I rated Lowe well enough to be an AB. Remember we were picking the likes of George Bridge above such players so theres no disputing a lot of bad decisions have been made by those last two coaches. Does a team like the ABs need a finicky winger who you have to adapt and change a lot of your style with to get benefit from? No, not really. But he still would have been a basic improvement on players like even Savea at the tail of his career, Bridge, and could even have converted into the answer of replacing Beauden at the back. Instead we persisted with NMS, Naholo, Havili, Reece, all players we would have cared even less about losing and all because Rieko had Lowe's number 11 jersey nailed down.


He was of course only 23 when he decided to leave, it was back in the beggining of the period they had started retaining players (from 2018 onwards I think, they came out saying theyre going to be more aggressive at some point). So he might, all of them, only just missed out.


The main point that Ed made is that situations like Lowe's, Aki's, JGP's, aren't going to happen in future. That's a bit of a "NZ" only problem, because those players need to reach such a high standard to be chosen by the All Blacks, were as a country like Ireland wants them a lot earlier like that. This is basically the 'ready in 3 years' concept Ireland relied on, versus the '5 years and they've left' concept' were that player is now ready to be chosen by the All Blacks (given a contract to play Super, ala SBW, and hopefully Manu).


The 'mercenary' thing that will take longer to expire, and which I was referring to, is the grandparents rule. The new kids coming through now aren't going to have as many gp born overseas, so the amount of players that can leave with a prospect of International rugby offer are going to drop dramatically at some point.

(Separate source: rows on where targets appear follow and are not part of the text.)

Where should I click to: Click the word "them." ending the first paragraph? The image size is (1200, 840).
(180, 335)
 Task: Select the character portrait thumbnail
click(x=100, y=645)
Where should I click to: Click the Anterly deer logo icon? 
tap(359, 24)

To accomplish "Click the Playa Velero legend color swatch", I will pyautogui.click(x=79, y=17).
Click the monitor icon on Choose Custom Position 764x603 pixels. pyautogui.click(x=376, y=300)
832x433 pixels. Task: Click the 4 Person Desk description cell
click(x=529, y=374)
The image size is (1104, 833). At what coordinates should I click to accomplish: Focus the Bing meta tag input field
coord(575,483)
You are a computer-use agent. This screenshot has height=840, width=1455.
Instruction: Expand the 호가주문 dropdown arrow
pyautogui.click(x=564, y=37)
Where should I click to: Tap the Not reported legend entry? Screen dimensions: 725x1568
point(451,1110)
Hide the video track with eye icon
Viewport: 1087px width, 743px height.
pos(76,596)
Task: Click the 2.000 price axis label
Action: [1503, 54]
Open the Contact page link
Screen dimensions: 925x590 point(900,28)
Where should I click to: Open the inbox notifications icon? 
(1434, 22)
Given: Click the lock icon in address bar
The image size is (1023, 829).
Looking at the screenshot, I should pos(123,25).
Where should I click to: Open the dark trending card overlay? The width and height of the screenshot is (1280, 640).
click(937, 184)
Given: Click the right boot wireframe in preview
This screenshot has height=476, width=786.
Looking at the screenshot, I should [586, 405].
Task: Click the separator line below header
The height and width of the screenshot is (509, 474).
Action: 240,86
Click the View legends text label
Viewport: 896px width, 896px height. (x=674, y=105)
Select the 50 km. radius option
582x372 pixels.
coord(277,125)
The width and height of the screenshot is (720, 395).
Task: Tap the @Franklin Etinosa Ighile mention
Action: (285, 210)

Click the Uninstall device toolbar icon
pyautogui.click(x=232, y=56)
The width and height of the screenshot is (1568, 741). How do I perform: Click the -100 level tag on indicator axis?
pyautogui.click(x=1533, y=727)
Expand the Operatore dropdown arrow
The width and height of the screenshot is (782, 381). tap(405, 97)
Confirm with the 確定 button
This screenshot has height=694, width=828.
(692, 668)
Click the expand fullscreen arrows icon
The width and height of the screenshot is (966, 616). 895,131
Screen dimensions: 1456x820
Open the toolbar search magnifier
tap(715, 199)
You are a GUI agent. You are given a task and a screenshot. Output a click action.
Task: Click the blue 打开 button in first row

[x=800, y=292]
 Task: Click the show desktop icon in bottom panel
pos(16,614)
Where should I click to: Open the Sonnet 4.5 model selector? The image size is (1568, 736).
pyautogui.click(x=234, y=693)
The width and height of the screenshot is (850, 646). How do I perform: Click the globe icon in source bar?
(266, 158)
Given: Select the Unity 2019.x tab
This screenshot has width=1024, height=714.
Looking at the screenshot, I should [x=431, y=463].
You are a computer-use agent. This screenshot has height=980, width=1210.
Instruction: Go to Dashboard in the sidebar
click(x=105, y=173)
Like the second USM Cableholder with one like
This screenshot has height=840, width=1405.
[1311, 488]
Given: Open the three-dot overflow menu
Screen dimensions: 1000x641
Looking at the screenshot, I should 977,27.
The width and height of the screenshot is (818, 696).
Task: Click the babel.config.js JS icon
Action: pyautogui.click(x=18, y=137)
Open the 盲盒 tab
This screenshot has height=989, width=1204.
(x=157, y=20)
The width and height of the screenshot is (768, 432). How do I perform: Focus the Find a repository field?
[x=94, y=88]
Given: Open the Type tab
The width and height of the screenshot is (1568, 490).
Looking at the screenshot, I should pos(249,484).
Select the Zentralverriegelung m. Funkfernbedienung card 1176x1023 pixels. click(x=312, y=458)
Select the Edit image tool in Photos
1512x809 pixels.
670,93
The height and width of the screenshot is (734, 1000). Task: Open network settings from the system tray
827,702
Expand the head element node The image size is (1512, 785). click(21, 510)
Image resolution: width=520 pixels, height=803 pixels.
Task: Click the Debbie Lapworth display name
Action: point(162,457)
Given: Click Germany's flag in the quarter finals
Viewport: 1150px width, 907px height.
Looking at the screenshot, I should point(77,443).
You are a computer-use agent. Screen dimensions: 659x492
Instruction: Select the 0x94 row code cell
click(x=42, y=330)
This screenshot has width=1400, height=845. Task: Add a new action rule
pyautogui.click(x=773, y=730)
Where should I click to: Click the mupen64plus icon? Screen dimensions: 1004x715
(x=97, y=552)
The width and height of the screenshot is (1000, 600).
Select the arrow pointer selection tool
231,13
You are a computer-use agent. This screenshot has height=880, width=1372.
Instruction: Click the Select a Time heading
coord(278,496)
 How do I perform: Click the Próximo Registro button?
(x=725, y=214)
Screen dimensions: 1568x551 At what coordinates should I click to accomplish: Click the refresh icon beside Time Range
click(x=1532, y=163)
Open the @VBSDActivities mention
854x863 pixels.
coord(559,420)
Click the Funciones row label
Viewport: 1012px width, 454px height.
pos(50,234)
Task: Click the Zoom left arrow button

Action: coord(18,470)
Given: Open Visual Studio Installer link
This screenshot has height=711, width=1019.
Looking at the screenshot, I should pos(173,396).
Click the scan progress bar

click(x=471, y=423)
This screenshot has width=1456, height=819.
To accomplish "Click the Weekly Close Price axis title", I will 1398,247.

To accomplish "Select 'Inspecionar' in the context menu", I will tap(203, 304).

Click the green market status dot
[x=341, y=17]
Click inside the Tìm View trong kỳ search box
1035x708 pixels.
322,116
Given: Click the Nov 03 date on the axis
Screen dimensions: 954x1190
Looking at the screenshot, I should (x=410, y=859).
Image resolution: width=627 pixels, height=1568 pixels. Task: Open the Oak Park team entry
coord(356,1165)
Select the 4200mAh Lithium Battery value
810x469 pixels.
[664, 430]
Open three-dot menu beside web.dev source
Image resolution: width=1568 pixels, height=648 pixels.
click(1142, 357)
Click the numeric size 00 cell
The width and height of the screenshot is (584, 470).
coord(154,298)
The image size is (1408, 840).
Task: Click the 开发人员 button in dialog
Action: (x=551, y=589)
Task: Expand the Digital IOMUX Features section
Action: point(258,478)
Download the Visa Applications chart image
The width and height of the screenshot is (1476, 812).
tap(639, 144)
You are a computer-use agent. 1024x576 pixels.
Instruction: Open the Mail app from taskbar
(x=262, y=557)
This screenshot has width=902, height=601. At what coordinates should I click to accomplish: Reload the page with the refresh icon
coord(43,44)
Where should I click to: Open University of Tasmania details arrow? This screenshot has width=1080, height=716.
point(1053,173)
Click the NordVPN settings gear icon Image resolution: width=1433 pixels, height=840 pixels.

All these kiwi fellas playing for a PI, is going to stop sadly.


The new era problem that will replace those old concerns is now French and Japanese clubs (doing the same as NRL teams have done for decades by) picking kids out of school. The problem here is not so much a national identity one, than it is a farm system where 9 in 10 players are left with nothing. A stunted education and no support in a foreign country (well they'll get kicked out of those countries were they don't in Australia).


It's the same sort of situation were NZ would be the big guy, but there weren't many downsides with it. The only one I can think was brought up but a poster on this site, I can't recall who it was, but he seemed to know a lot of kids coming from the Islands weren't really given the capability to fly back home during school xms holidays etc. That is probably something that should be fixed by the union. Otherwise getting someone like Fakatava over here for his last year of school definitely results in NZ being able to pick the cherries off the top but it also allows that player to develop and be able to represent Tonga and under age and possibly even later in his career. Where as a kid being taken from NZ is arguably going to be worse off in every respect other than perhaps money. Not going to develop as a person, not going to develop as a player as much, so I have a lotof sympathy for NZs case that I don't include them in that group but I certainly see where you're coming from and it encourages other countries to think they can do the same while not realising they're making a much worse experience/situation.